• Work to be completed: Starting with the line that contains "Task: Click the Dx logo icon in header" and stopping after the line that contains "This screenshot has height=452, width=600.", copy the entries below exactly. Include nothing else.

::: Listed records

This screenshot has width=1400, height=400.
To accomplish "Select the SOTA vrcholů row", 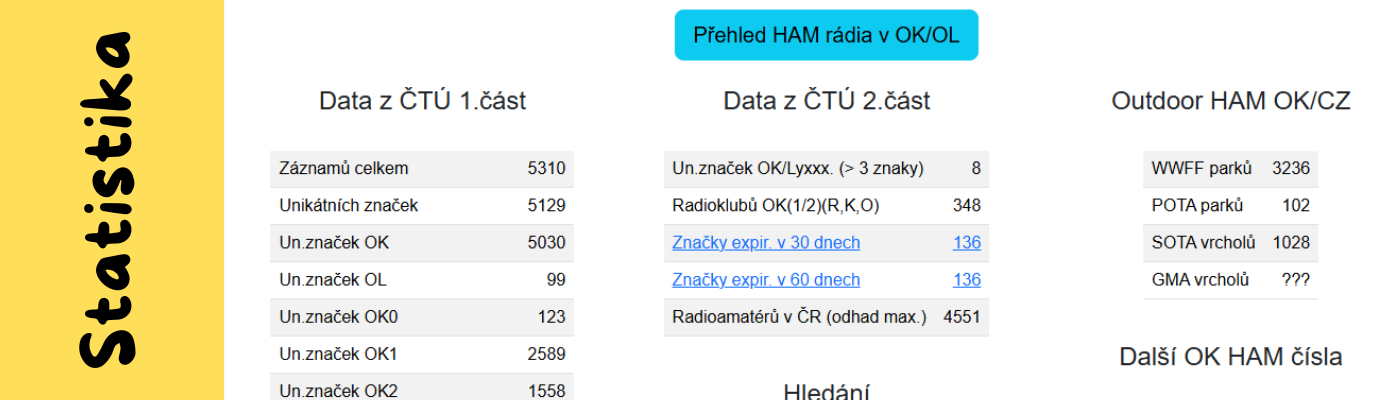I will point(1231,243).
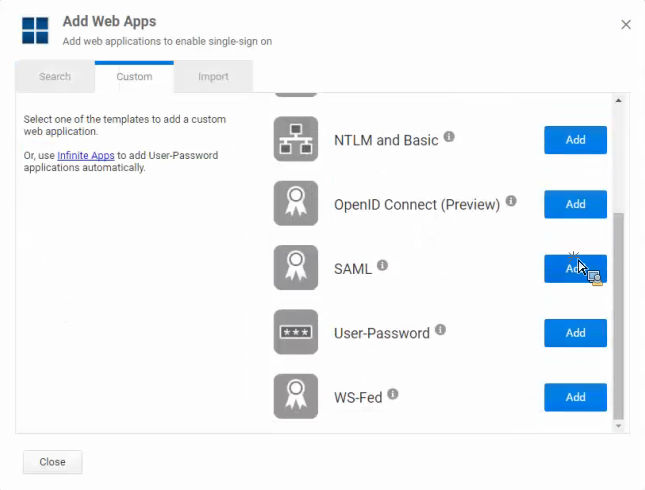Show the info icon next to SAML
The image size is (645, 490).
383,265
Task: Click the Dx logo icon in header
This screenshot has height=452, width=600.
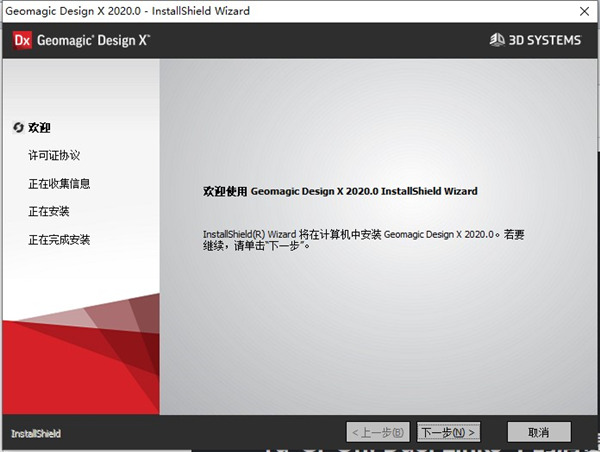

::::::
::: Listed records

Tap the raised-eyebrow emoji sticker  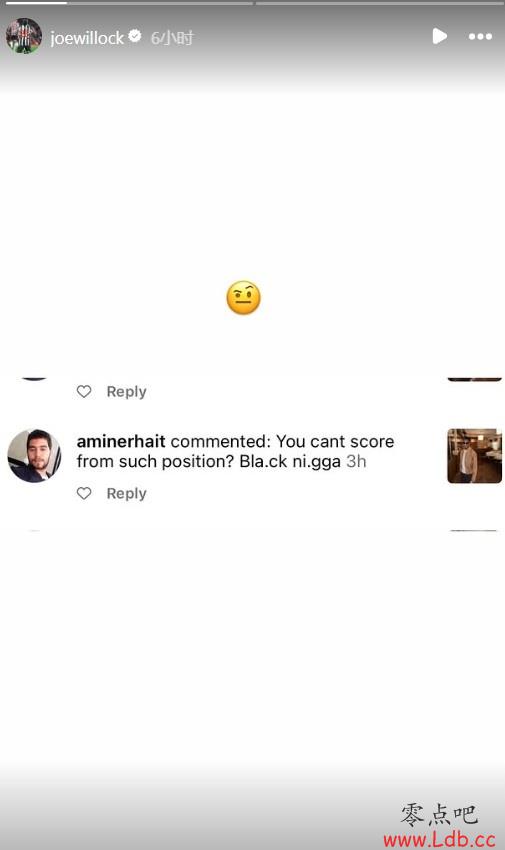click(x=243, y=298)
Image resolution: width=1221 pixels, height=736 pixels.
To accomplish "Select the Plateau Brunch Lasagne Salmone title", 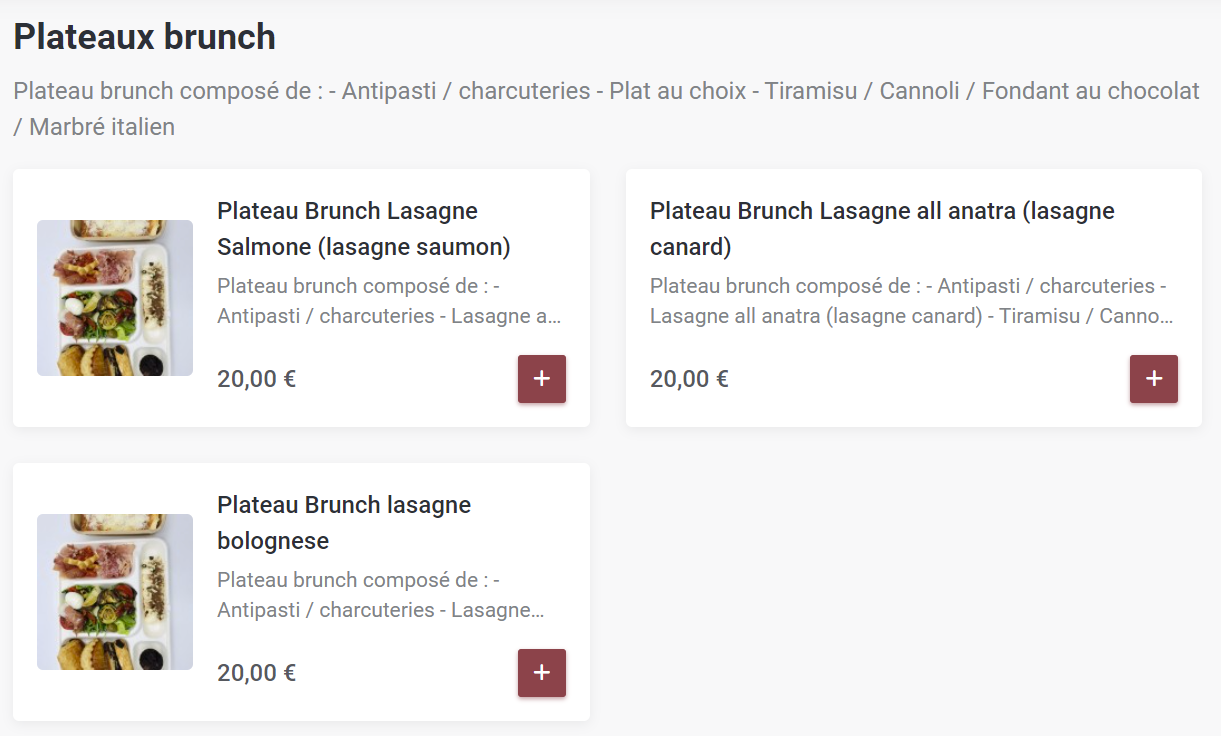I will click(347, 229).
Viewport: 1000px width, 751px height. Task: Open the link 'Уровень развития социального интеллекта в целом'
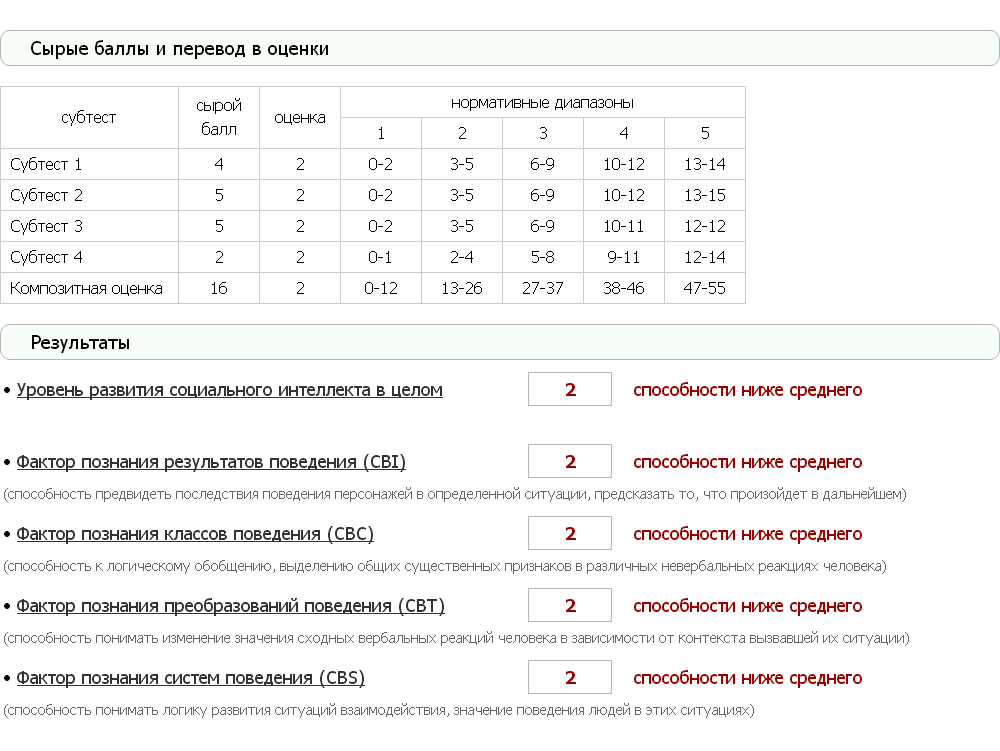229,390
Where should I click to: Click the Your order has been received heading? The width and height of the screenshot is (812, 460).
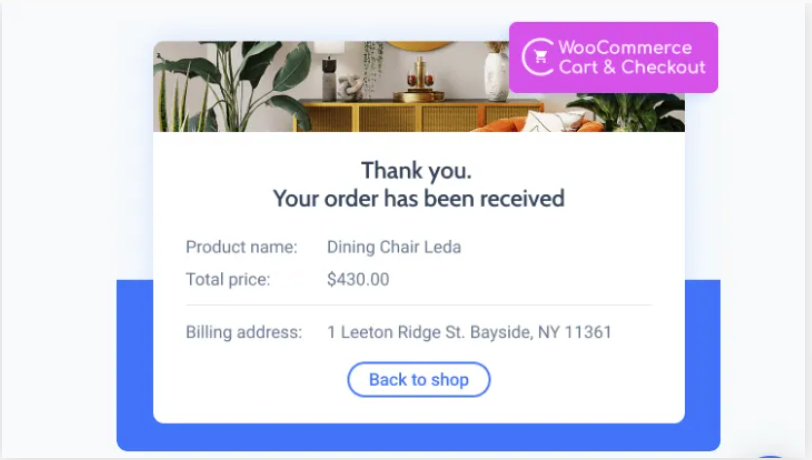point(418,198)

::::::
::: Listed records

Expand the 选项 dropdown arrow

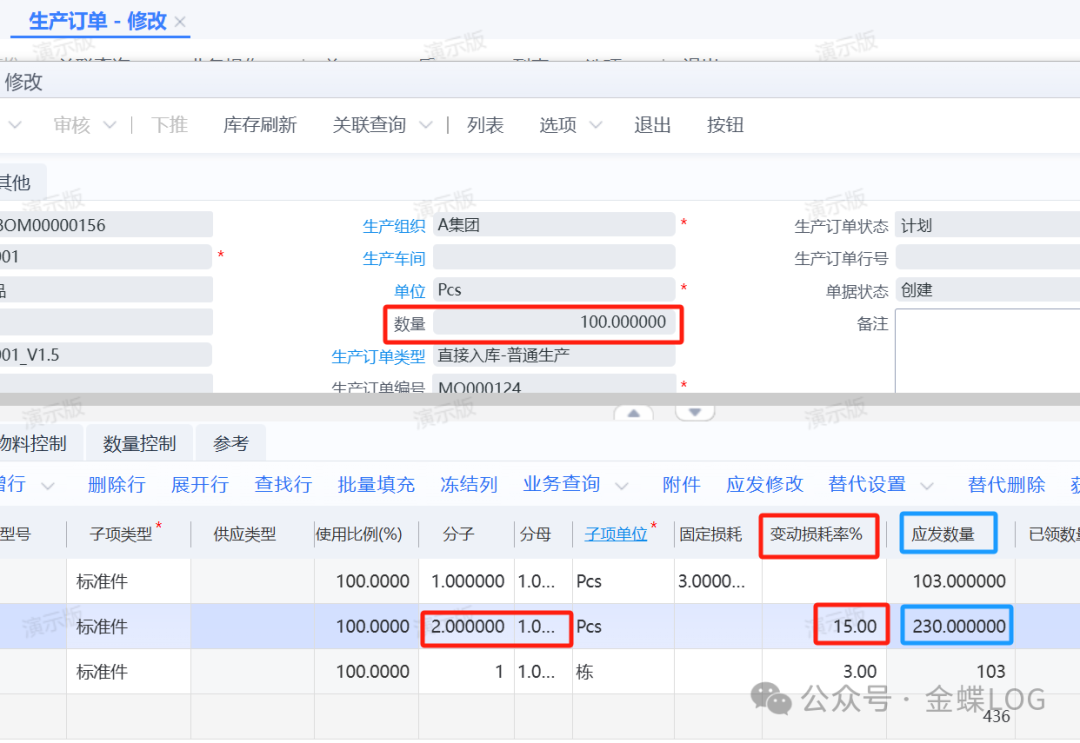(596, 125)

::::::

• Answer section:
Task: Click the Dx logo icon in header
This screenshot has height=452, width=600.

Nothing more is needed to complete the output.